*TASK PROMPT*. Using the listing that follows, return every line with the word "Toggle".

____

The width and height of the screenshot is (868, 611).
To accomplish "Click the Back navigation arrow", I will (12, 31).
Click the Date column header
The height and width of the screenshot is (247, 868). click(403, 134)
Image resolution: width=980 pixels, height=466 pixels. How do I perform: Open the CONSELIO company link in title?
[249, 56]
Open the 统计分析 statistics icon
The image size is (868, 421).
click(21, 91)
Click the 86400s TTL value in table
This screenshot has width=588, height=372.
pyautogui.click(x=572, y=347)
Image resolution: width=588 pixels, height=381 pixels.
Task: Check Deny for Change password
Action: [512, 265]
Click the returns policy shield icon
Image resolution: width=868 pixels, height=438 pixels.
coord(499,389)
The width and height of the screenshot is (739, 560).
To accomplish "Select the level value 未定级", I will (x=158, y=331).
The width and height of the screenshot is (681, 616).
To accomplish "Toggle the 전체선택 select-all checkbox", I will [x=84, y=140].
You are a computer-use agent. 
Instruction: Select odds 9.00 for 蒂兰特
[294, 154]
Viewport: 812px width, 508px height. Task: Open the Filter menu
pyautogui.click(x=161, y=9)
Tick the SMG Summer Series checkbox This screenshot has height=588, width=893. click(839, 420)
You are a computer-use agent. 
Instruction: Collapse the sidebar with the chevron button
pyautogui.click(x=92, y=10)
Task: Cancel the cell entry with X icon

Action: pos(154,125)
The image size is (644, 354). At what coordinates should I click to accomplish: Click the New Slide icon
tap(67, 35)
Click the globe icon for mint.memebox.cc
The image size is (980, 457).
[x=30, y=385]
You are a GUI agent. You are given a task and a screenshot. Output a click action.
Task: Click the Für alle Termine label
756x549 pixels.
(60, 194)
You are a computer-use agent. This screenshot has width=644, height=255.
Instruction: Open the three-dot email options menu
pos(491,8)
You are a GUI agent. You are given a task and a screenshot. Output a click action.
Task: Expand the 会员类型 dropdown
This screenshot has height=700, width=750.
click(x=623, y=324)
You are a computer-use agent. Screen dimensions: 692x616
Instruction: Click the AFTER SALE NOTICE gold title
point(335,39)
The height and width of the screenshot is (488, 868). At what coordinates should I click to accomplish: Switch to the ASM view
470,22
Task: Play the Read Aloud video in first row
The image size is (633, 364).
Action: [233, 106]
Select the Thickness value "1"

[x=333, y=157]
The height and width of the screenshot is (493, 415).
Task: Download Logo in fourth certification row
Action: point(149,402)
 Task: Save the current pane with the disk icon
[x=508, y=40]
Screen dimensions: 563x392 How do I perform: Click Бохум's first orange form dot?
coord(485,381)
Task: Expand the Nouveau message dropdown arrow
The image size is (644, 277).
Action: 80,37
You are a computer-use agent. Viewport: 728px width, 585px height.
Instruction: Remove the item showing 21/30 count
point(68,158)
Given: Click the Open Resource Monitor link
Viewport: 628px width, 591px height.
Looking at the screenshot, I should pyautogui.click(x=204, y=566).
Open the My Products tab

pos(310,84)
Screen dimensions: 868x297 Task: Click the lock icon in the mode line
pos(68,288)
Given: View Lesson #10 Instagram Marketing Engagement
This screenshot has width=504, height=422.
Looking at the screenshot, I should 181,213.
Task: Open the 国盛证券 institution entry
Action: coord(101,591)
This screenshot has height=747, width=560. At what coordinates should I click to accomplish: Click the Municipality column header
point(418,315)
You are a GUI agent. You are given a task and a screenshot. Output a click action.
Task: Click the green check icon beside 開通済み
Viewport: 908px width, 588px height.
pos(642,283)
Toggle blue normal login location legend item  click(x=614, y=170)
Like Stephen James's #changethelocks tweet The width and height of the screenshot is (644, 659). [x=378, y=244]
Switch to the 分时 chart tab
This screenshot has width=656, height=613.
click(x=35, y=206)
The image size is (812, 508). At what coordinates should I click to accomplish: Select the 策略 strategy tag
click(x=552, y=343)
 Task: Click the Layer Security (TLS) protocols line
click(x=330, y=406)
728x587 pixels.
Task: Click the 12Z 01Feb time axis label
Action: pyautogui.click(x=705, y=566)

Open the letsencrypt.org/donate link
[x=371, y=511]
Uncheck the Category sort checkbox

____

*PROBLEM SOLUTION*.
To accomplish "Toggle the 전체선택 select-all checkbox", I will [x=84, y=140].
Toggle blue normal login location legend item  click(x=614, y=170)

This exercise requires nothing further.